Whenever I attend events outside of my professional area, the question is inevitable: What is a Textile Engineer? What are the skill sets required? Do you buy fabrics, print, dye or design?

Textiles has been on of the most profitable businesses in our global market. Without the investment in R&D apparel retail companies wouldn’t be able to continue production and deliver a finished garment.

It seems much more interesting than what it sounds, so I decided to dedicate this post for those students who are contemplating on the idea of becoming a Textile Designer or Engineer. Both lead to the same path, which is understanding the Design's team concept, sourcing, negotiating and modification of yarns and fibers to guarantee differentiation, quality, and exclusivity between your product and the main competitors in the field ( Active wear, Haute couture, lingerie, etc…)

If some are still wondering what the heck does a Textile Engineer and is it worth a shot at studying to become a professional in this area, I will try my best to explain in a nutshell.

Every collection has a concept developed. The design team travels abroad and researches what are the main trends for the next season. What color, shape, cuts, and looks will be seen on the runways and streets in one year from the beginning of their initial research. In the meantime the Textile Engineer is also traveling to research new mills and vendors that have new fabric, trims collections and specially the ability to produce top of the state quality to the product being delivered to it’s customers.

With that being said, the Textile Engineer or Raw Materials Manager will set the first meeting with the design team, merchants, buyers, sourcing, operational team and line product managers to present what are the next fabric directions and how that aligns with the collection. Pricing is a huge concern when developing each fabric, and how it is possible to can manipulate the surface, creating a novelty without breaking the bank.

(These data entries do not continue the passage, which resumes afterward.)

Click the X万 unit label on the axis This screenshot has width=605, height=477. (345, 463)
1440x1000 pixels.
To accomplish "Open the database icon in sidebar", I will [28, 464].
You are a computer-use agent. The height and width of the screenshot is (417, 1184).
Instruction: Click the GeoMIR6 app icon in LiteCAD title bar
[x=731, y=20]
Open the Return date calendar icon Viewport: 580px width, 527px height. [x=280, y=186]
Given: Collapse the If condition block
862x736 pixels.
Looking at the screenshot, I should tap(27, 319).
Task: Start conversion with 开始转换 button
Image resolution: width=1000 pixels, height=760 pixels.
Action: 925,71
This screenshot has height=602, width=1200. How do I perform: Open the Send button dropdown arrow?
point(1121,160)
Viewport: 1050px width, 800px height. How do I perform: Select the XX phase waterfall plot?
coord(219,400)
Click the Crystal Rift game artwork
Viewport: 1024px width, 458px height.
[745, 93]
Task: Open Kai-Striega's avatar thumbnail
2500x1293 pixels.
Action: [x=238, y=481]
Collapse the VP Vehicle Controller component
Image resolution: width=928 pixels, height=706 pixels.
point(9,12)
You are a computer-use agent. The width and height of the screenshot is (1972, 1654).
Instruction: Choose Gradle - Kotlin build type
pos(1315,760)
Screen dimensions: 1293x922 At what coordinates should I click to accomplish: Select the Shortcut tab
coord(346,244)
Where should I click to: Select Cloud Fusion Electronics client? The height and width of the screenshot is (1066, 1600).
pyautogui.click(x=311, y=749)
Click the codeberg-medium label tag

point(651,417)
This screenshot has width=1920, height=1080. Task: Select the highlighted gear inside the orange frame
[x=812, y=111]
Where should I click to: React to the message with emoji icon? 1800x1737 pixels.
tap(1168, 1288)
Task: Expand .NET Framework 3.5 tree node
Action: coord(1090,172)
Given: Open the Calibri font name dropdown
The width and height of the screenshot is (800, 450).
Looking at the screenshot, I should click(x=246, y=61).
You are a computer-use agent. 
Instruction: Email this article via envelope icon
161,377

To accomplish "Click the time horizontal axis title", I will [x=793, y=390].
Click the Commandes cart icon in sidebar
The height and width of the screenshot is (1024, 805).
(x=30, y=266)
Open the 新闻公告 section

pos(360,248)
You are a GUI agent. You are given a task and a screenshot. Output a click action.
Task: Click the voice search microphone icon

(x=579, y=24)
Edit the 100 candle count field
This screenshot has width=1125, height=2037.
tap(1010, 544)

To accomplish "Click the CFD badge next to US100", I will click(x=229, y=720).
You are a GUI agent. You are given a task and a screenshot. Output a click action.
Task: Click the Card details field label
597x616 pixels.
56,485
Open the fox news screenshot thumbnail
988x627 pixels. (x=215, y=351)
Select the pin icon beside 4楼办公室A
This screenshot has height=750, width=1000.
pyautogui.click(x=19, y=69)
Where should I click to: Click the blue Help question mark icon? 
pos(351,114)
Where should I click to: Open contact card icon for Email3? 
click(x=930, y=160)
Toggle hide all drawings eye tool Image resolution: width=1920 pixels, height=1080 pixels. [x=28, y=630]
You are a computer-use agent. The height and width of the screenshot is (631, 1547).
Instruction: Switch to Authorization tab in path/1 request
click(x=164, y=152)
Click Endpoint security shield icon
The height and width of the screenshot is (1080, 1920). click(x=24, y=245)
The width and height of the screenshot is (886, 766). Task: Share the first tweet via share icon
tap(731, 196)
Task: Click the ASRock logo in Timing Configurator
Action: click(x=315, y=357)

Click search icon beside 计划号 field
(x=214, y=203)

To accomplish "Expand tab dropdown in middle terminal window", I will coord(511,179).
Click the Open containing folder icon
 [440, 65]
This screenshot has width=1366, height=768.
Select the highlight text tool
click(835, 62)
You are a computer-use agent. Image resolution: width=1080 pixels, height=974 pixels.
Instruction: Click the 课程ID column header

If all of this seamed boring, here is finally the rewarding and fun part of the process:

Manipulating a surface of a woven or knit requires knowledge in the construction of both, and how many chemical processes can affect the finished garment. Softness, shine, stretch and recover are discussed many times during the collection to prevent unsatisfactory results..

You will be responsible to negotiate pricing, depending on the market commodities or simply an average of what is a fair expense based on your experience and previous collection with that same supplier. That is why it is crucial to maintain a supplier scorecard that will facilitate your planning along the way.

The next step will be followed by testing’s.... such as flammability, pilling, stretch and recovery, transparency, lab dips (color approvals), fabric library management and imputing all information’s through a software called PLM or PDM. This will also ensure an accurate communication with all the mills and vertical vendors that will be involved on developing each fabric and trim for it's correspondent garment.

That explanation really is a very brief description on the daily duties of my profession and so many others. It takes persistency, expertise, patience, and personal skills since you will be dealing with a small industry even though it might appear to be a large sector.

I would suggest also instructing yourself in the chemical area, since it will come in handy during partnerships with companies that develop Lycra, dyes, polymers and washes.

The FUN FACTOR? - Looking at a finished product and knowing that you and your teammates developed a product that will be unique,everlasting and never ordinary.

I hope that this article helped many of those interested in developing a career as a Textile Engineer. For further information, I am more than happy to assist any questions.


Wishing all the best luck and success! After all, this world needs a little creativity and aesthetic in everyone’s clothing.